- Concerns among the majority of the public in New Caledonia regarding the territory's economic dependence on France are highly likely to offset any desire for full sovereignty, resulting in a vote to remain part of France.
- There is a high risk of violence from disaffected indigenous (Kanak) youths in the aftermath of the vote, if, as indicated in opinion polls, the option of independence is rejected.
- French-owned businesses, including key mining assets across the territory, are likely to be targeted as part of any protests.
On 4 November, France's overseas territory of New Caledonia is to hold an independence referendum.

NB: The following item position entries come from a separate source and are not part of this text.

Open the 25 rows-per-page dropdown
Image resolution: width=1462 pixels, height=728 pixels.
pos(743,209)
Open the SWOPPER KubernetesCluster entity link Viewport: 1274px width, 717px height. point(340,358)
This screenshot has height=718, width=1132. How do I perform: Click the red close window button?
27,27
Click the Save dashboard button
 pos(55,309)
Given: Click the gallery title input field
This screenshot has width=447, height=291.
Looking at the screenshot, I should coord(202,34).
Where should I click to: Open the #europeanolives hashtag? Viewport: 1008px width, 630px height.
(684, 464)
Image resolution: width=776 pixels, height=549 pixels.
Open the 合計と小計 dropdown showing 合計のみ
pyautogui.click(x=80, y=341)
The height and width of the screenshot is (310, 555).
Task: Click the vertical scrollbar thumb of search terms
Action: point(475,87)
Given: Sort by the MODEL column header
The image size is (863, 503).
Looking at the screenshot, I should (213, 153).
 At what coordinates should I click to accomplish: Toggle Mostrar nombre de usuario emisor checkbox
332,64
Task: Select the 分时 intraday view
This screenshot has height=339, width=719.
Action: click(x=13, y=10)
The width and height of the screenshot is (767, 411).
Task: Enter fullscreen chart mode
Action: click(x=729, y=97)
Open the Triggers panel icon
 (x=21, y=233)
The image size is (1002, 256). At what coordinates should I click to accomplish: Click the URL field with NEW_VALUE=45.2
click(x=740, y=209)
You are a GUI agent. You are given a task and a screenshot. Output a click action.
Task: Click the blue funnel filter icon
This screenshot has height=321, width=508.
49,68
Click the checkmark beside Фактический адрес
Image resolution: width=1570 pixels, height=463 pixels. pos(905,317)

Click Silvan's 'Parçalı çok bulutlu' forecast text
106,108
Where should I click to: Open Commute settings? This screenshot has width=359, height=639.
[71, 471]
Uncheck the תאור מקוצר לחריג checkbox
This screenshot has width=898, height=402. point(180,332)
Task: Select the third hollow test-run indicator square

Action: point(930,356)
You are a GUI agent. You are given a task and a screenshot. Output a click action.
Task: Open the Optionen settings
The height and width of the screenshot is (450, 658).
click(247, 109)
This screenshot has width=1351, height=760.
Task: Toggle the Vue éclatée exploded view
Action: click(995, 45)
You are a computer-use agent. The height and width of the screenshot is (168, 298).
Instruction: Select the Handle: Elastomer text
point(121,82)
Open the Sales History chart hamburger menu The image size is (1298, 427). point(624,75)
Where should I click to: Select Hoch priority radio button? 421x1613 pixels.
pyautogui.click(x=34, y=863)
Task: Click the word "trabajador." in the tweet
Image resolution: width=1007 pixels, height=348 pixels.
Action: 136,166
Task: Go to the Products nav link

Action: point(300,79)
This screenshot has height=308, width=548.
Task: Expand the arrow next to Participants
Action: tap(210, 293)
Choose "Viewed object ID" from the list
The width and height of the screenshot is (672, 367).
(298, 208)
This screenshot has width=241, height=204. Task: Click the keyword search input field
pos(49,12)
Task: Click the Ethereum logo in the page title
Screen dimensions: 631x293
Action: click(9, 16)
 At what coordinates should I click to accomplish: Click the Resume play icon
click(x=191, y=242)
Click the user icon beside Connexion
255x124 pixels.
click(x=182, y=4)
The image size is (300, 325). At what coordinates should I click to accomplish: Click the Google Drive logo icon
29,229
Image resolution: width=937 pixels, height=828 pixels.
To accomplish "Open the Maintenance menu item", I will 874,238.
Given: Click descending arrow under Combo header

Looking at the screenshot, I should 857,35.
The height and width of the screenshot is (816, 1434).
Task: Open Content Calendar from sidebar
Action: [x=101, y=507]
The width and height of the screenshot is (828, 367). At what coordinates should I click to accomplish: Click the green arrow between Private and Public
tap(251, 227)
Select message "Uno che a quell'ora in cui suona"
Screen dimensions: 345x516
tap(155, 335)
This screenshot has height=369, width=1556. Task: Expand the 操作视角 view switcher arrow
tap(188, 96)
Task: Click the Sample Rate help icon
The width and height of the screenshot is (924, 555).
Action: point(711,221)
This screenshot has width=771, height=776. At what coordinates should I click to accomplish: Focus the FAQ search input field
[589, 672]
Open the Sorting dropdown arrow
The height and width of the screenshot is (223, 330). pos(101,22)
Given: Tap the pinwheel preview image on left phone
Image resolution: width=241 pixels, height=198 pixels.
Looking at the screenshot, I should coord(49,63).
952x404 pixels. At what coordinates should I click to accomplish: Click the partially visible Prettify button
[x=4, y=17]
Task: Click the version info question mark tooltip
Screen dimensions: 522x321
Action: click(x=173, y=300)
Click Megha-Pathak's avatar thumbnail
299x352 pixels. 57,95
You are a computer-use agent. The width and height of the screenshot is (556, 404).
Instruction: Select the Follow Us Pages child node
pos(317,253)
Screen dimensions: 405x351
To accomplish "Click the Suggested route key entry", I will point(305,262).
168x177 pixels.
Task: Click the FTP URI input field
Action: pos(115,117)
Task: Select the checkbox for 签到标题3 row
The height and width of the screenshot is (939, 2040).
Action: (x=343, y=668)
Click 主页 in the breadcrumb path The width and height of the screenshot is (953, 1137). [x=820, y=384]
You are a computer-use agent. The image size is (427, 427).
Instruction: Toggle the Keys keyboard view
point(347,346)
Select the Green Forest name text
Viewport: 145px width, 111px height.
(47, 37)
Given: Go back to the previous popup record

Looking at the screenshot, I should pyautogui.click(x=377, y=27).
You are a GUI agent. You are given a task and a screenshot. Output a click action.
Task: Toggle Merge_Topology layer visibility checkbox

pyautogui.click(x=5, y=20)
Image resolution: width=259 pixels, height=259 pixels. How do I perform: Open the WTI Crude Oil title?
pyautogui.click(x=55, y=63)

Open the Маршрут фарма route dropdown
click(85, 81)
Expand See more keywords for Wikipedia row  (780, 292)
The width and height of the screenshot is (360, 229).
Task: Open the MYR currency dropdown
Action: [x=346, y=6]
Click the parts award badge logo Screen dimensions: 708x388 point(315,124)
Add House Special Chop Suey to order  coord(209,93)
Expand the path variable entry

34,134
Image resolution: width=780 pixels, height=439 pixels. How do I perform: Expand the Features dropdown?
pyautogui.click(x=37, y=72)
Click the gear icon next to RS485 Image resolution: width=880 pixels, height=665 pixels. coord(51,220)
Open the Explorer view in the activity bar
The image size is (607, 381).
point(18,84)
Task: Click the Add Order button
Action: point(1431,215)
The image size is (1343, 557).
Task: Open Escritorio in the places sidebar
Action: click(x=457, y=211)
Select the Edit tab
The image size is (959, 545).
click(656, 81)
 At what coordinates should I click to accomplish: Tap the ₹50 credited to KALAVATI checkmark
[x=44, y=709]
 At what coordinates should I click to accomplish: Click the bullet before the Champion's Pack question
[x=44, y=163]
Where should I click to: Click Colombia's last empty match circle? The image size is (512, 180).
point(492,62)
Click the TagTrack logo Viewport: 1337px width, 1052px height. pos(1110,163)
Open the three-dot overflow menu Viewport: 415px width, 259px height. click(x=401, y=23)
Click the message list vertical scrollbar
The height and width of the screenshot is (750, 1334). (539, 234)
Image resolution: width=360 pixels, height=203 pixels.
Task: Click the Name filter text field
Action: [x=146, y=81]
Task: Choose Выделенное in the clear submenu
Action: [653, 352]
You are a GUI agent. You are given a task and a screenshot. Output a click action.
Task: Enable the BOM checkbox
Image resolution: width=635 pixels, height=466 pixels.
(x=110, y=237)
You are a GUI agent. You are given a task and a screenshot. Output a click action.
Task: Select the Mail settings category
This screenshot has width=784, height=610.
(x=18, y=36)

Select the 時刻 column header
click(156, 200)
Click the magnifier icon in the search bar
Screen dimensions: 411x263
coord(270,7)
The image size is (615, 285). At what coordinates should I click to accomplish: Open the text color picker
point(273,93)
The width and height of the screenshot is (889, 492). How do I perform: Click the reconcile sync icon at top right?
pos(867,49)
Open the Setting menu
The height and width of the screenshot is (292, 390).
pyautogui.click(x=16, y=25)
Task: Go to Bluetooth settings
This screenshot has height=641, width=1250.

The island territory of New Caledonia was annexed by France in 1853. An upsurge in violence between pro- and anti-independence factions in the mid-1980s led to the signing of first the Matignon Agreements in 1988, and then the Nouméa Accord in 1998. This latter agreement made provision for a vote on independence to be held within 20 years, hence the 4 November referendum.
Since 1999, Paris has ceded control of most areas of domestic policy to the local government in Nouméa, with the upcoming independence vote concerning the remaining sovereign powers retained by Paris, namely: justice, internal security, defence, monetary, and foreign relations. Given the territory's increased autonomy over the past 20 years, and with financial transfers from France remaining a key source of economic support to the archipelago - amounting to more than CFP152 billion (USD1.5 billion) in 2015, or some 17.3% of GDP, according to information in a January 2018 report by the UN - the indications are that the majority of voters favour the status quo. Opinion polling carried out over mid-2018 by the local branch of the KANTAR TNS market research organisation found that 69-75% of people planned to vote against independence, with only 20% in favour.